Next question is "could these functions have more usual calling conventions?"
put_user(), of course, is blocking, so we can't hold an rwlock over that.
So if we do those put_user() there, we have to drop it. Would it make
sense to retake it on such exits? Probably not - we'd need to branch out
of that loop in those cases anyway, and the first thing done there would
be read_unlock() as in your patch. Keeping the locking uniform makes
sense when codepaths converge... A more interesting question is whether
we need those put_user() to be there. We fills siginfo at wo->wo_infop,
an integer at wo->wo_status and rusage at wo->wo_rusage. We might've
filled that information in kernelspace objects and copied it to userland
after return to do_wait(). That might be worth looking into, but it's
a separate story.
The functions involved definitely deserve comments about the calling
conventions being unusual wrt tasklist_lock. They've got such comments,
though, and I'm not sure if I could improve those. Might be worth
a couple of inline comments inside the do_wait() loop...
Note that if a bug had turned out to be real, commit message would definitely
needed either "... and the function called there do not touch tasklist_lock"
or "... and in the following case we get non-zero value returned with
tasklist_lock still held". Said that, once we'd found paths returning
non-zero with tasklist_lock dropped, the fix would pretty much have to be
adding a read_unlock() on the path missing it, because there's no way
for caller to tell which of these paths had been taken.
And yes, the above is fairly typical code review work; one has to do that
kind of things on a regular basis in unfamiliar code without useful (or
truthful) comments, with real bugs getting caught in process. _All_ of
the above had been by reading the code, BTW. Being able to spot suspicious
places is a crucial part of such work, but you need to follow with reasoning
about the code you've spotted.
We all had been there, complete with much more embarrassing "I've found that
really obvious bug; who the hell writes that kind of idiotic code?" postings,
followed by "oops, I've completely misread it" kind of retractions.
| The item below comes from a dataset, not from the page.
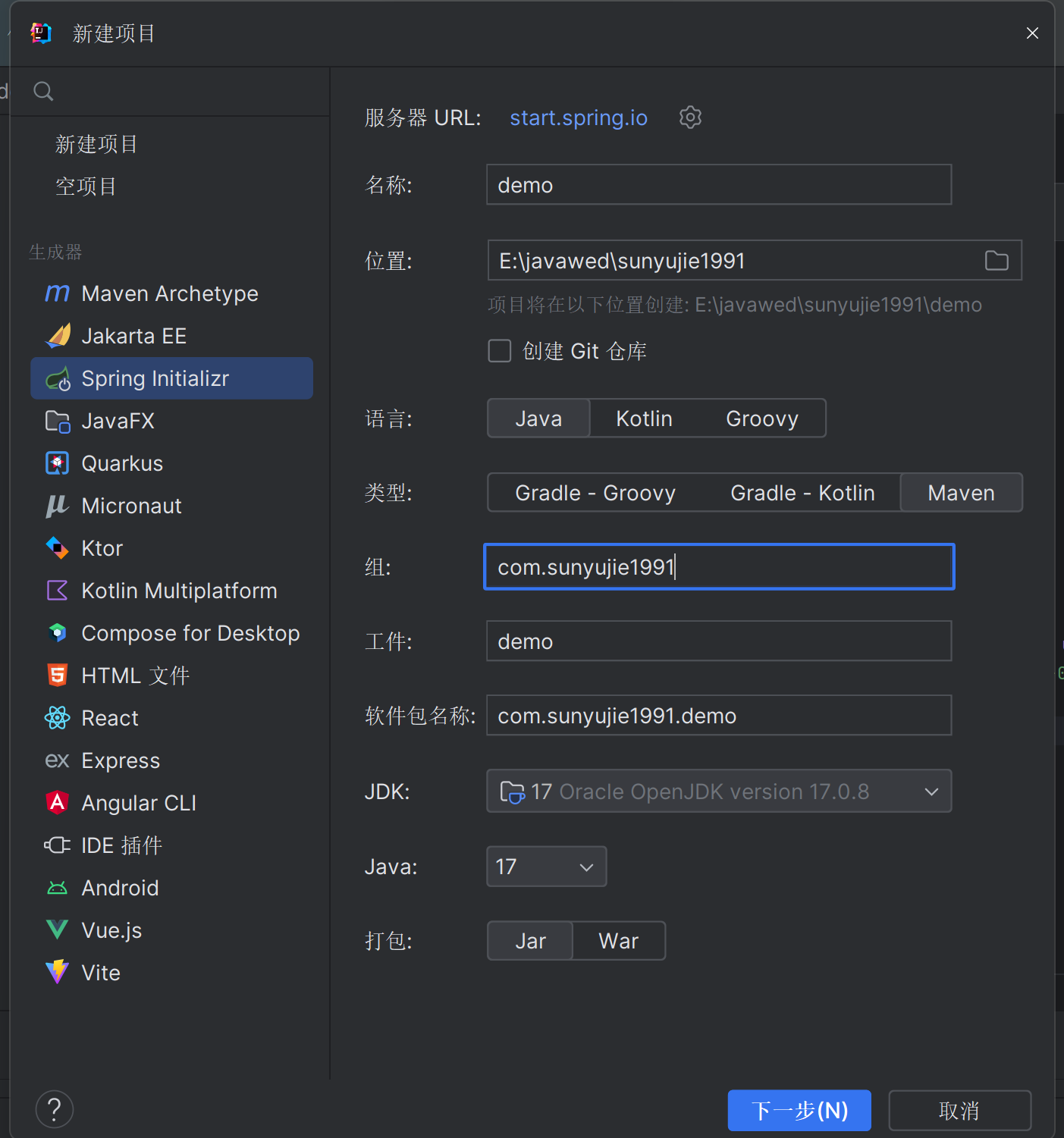Select the Vue.js generator
1064x1138 pixels.
(x=111, y=930)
Not fun,
especially for those of us who tend to make, er, pointed comments when
dealing with stupid bugs. Yours was comparatively benign; such things
will happen now and then. It's inevitable when one does read the code looking
for bugs, and we really, really need people doing that. I can't stress that
hard enough - we need more people doing code review. Moreover, IMO that's
the best way to learn the kernel. I'm probably biased in that, since this
is how I begin working with unfamiliar areas in it (as the matter of fact,
that's how I started with Linux - RTFS through VFS, learning and looking
for bugs at the same time). But we definitely need more people doing that
kind of stuff.
The thing you really don't want to happen would be perception that you
just look for local patterns and stop at that. That's what I was refering
to - ISTR several threads where you seemed to go "this code looks suspicious,
let's fix it" without bothering to look at the stuff it calls, etc.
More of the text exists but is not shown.